Excerpt to read>
⟨
Most mornings at work, I read job-related email while chowing down a bowl of breakfast cereal soaked in skim milk. Recently, I purchased a box of organic high fiber, low-fat, whole grain cereal, rich in Omega-3s and dotted with freeze-dried blueberries. The manufacturer calls this product “nutritionally sophisticated” but the eater could just as easily describe it as flavorless.
I expect fortified strands, seeds and flakes to have the texture and taste of pencil shavings, but I will never understand why a blowtorch is required to unseal the freshness bag within the box. If one does a three word Google search on packaging, difficult, and open, thirteen million results appear in 0.39 seconds, most dedicated to the tortuous hard plastic shell casing invented by a descendant of the Marquis de Sade.
⟩
Data for locating visible targets:
⟨
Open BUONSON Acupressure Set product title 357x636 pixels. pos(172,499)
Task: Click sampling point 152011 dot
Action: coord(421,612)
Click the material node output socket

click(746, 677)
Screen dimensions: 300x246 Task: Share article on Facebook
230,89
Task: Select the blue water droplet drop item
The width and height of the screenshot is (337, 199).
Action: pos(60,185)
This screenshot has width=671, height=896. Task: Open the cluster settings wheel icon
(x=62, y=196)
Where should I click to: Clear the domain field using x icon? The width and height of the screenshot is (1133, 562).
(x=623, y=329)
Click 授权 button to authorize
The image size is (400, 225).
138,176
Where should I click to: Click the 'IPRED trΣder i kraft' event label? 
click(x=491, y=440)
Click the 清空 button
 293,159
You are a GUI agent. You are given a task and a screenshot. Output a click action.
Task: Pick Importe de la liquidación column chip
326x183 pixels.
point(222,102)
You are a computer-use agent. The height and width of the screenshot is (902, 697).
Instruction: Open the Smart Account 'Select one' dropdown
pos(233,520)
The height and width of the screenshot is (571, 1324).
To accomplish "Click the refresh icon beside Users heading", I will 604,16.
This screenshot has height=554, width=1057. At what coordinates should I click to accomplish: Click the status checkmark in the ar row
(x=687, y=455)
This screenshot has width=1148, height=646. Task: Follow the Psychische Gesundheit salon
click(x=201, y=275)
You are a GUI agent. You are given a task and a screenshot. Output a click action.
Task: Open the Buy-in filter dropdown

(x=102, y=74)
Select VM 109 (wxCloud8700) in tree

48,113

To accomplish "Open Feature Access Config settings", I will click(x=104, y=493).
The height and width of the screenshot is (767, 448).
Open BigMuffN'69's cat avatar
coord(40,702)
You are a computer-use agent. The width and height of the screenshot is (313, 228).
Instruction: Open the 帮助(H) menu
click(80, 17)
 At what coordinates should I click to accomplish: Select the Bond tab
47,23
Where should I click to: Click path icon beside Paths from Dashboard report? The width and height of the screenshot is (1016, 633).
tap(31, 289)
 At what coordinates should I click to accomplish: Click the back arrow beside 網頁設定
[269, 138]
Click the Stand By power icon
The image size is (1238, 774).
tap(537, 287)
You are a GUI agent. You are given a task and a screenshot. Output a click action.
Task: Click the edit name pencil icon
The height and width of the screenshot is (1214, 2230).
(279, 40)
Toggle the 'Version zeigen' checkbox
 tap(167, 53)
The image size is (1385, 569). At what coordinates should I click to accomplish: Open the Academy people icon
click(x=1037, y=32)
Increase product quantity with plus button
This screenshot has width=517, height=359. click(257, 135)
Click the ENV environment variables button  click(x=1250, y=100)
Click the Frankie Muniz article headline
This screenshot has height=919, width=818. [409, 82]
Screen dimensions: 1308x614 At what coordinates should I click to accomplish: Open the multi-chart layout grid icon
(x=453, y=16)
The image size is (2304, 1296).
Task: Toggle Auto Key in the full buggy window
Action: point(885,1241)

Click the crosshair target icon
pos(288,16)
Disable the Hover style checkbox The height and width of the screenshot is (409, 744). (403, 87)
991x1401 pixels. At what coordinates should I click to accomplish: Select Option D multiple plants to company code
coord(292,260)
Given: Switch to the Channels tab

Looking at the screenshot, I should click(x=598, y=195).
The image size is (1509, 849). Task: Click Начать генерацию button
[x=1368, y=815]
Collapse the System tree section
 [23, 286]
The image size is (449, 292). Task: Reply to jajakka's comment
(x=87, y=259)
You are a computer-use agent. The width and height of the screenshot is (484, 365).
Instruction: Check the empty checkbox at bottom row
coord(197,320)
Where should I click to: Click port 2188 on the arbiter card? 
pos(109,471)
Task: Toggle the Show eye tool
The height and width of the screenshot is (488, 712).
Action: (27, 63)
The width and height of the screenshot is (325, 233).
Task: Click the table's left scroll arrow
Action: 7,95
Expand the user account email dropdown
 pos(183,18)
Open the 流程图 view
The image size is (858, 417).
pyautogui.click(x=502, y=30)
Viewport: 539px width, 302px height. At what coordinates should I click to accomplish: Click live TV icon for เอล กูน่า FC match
⟩
Complete the following>
• a. Return the part of the passage about breakfast cereal starting at "Most mornings at" and ending at "Marquis de Sade.".
• b. Translate this sentence from the passage about breakfast cereal into Spanish: "Most mornings at work, I read job-related email while chowing down a bowl of breakfast cereal soaked in skim milk."
• c. Extend the passage about breakfast cereal by writing what comes next after its final sentence.

Responses to the tasks>
• a.
Most mornings at work, I read job-related email while chowing down a bowl of breakfast cereal soaked in skim milk. Recently, I purchased a box of organic high fiber, low-fat, whole grain cereal, rich in Omega-3s and dotted with freeze-dried blueberries. The manufacturer calls this product “nutritionally sophisticated” but the eater could just as easily describe it as flavorless.
I expect fortified strands, seeds and flakes to have the texture and taste of pencil shavings, but I will never understand why a blowtorch is required to unseal the freshness bag within the box. If one does a three word Google search on packaging, difficult, and open, thirteen million results appear in 0.39 seconds, most dedicated to the tortuous hard plastic shell casing invented by a descendant of the Marquis de Sade.

• b. La mayoría de las mañanas en el trabajo, leo correos electrónicos relacionados con mi empleo mientras devoro un tazón de cereal para el desayuno empapado en leche descremada.

• c.
Some chip and popcorn bags are impossible to open if you fail to exploit the notch in the lip, others that are notch-less open with ease, and a third group are open-averse unless cut with the jaws of life third cousin twice removed, a scissors. My cereal’s defiant inner freshness bag is in this latter group.
Why must a simple inner freshness bag be welded shut with an adhesive so powerful it could rip flesh off the bone if applied to exposed skin? As I struggle to tear open the obstinate bag that is rewarding me with searing pain in the fingers and thumbs, the sane solution is to stop battling and cut the bag with a scissors. But, who’s sane first thing in the morning?
Certainly not me.
I am as determined to conquer opening this plastic bag with my bare hands as tennis champion Rafael Nadal was to win the career Gland Slam. Yet, the bag could be Rafael Nadal since it is beating me. The best I can achieve is a tracheotomy-sized hole in the center of it.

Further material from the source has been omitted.